* _Given instruction_
Format the lines of the listing as a numbered list with blank lines omitted, starting at the line containing "The image size is (1920, 1080)." and continuing through the line containing "Projects is located", both included.

* _Source records_
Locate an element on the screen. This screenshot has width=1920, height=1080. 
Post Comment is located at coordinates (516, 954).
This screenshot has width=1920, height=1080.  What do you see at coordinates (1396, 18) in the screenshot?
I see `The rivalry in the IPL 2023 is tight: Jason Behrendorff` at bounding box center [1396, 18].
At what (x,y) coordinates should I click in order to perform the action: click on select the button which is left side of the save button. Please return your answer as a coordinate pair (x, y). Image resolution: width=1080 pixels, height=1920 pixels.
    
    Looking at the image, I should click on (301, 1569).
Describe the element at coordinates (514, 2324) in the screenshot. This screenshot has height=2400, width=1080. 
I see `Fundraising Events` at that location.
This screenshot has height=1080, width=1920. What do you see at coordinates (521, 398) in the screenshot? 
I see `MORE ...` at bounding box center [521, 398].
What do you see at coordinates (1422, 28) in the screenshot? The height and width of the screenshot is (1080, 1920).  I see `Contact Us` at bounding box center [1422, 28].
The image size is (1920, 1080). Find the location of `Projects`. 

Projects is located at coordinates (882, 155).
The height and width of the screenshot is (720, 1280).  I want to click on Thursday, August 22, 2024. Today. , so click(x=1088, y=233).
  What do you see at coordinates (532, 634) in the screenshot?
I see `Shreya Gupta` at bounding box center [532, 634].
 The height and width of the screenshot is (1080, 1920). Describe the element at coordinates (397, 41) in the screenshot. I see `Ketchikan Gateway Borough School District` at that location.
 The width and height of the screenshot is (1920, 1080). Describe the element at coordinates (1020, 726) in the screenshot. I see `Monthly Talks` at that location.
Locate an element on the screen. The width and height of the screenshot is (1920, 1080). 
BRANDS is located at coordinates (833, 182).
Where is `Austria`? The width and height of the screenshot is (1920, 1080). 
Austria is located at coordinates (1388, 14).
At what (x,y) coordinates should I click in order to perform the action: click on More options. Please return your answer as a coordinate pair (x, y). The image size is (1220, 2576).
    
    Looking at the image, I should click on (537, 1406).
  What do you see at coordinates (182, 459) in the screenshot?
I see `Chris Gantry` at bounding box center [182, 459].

* _Written response_
1. The image size is (1920, 1080). Find the location of `Projects`. 
2. Projects is located at coordinates (882, 155).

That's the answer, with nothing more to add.